Betsy confided that the perpetrator’s DNA matched previous attacks on brokers in other jurisdictions, and that the violence of the attacks on agents was escalating from one incident to the next. But, she’d said, the older files were still active and now police in several states were trying to connect the dots between attacks. They now knew this was larger than simply the Hudson Valley. But the Chief didn’t want that information bandied about—it could cause panic.

Given a terrifying long-ago experience, I could barely even think about the attacks without falling into a quiet fury. I became obsessed with the situation. What kind of mind could initiate such violence? What motivated these perverts? I was like a dog with a bone; I couldn’t leave it alone.

But Andrew was concerned. Following my meetings with the Mayor and the Chief, he insisted on accompanying me to open houses, when he could. With him at my side, I felt secure. His charm and cheerful manner elicited cooperation from the moment potential buyers came to the door of a public open house. At times his legal background also came in handy; we were a good team.

It had been a long winter, but, for Andrew and me, it had been an eventful one: we were now a couple. Each widowed, each used to privacy, we were happy to have workweeks, with their unpredictable hassles, to ourselves, but we shared most weekends happily alternating between his city apartment and my riverside home.
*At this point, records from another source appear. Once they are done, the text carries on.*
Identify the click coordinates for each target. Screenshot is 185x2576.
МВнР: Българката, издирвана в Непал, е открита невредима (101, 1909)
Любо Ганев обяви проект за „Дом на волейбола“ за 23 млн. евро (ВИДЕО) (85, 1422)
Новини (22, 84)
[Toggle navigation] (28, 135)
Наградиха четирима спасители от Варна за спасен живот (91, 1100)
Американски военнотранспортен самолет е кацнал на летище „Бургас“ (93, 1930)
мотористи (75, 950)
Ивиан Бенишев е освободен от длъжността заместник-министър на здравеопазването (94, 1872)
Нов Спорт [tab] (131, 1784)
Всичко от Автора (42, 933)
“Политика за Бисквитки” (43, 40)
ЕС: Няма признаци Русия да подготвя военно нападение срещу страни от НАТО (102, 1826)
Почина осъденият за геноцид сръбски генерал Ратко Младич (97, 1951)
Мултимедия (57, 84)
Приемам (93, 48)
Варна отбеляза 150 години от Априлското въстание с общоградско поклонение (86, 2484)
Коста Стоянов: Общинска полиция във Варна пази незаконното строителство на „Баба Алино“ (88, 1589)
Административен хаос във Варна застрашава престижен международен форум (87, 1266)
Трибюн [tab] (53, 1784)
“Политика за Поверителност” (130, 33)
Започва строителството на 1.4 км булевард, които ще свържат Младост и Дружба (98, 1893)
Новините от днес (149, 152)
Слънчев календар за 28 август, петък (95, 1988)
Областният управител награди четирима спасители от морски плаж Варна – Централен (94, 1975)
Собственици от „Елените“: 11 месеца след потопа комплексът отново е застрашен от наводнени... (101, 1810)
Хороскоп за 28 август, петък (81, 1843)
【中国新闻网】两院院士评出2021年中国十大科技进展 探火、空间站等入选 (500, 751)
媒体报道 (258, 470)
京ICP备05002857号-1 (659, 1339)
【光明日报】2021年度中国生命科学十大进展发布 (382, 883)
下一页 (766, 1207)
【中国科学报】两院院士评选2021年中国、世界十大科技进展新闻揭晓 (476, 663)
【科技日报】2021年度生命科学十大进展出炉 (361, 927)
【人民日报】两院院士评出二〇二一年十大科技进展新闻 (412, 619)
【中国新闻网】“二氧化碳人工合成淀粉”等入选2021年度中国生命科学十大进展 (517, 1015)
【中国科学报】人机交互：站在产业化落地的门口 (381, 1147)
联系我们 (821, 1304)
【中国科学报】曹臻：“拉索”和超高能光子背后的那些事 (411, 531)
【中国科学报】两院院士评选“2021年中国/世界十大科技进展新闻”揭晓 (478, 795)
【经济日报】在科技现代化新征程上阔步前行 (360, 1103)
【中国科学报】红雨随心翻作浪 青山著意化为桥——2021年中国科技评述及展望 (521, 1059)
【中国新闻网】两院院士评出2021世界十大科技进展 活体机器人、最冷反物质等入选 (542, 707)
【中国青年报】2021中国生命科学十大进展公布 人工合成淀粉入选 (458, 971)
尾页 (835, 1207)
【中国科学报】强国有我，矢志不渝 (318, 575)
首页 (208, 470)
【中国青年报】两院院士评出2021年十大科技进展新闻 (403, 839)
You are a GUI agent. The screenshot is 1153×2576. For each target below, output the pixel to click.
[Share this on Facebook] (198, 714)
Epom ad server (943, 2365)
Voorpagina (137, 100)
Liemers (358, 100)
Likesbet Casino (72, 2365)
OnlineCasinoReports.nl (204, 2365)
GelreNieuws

It was a rainy April weekend when Andrew brought up the issue of my safety again. In my large, cozy, shingled Victorian, we were sitting at the round oak kitchen table watching the rain pound against the large river-facing windows and eating boeuf bourguignon with French bread from Abraham’s artisan bakery. Andrew sighed. “Isn’t there someone you could ask to accompany you to open houses on a regular basis? I know this is the busiest time of year for real estate, and I can’t be with you at every event.” He sighed again. “Wish I could.’’

I echoed his sighs. “Isn’t it absurd? After all, I haven’t signed up for the U. S. Special Forces or anything like that! I’m a real estate agent, for heaven’s sake! Shouldn’t I be able to go to work without having to worry about risking my life?”

Before he could respond, I went on, “Why is this guy after brokers? We’re not so bad! Some clients are disappointed after they lose a house in a bidding war, but that’s not the agent’s fault! Some freak out when they find a material defect after they close on a home. I don’t blame them, but that’s not down to the broker—the seller probably withheld the problem. There’s got to be a more compelling reason than real estate for this guy’s actions. This sounds much more personal.”

Andrew set down his glass of cabernet sauvignon. “Look, Maggie, the man’s got to be mentally ill. It’s some crazy obsession that’s driving him. It could be a crazed perception the guy has about real estate brokers that makes no sense at all.”

I pushed my half-eaten stew away. “I wish the police would give us more information.”

He followed suit, and sat with hands at his chin, fingers intertwined, gazing at me soberly. “And what would you do with the information if you had it?”

I could feel the anger rising again, but I wasn’t ready to confide in him just yet. I punted. “Well, for one thing, I’m curious about the guy’s background. Do you suppose he has a criminal record? Surely someone like that would have been in prison?”

“Maggie, I’m sure he must have left some prints or DNA at the crime scene across the river. They would immediately have checked the national database. If he had a rap sheet, they would know.”

He stood there, looming over me. “I’m not comfortable with you being so damn visible in this situation. You’re a real estate broker, not a detective. Let the professionals handle it. Chief Betsy has no right to encourage your …”

I knew he was about to say, “meddling,” so I spoke up before he could; I didn’t want to have to snap at him. “Oh, my love, not to worry. I’ll keep out of it, I promise, just so long as this madman stays away from my colleagues and our community!

“And, now, for dessert, darling, how about a slice of lemon torte—I baked it myself.”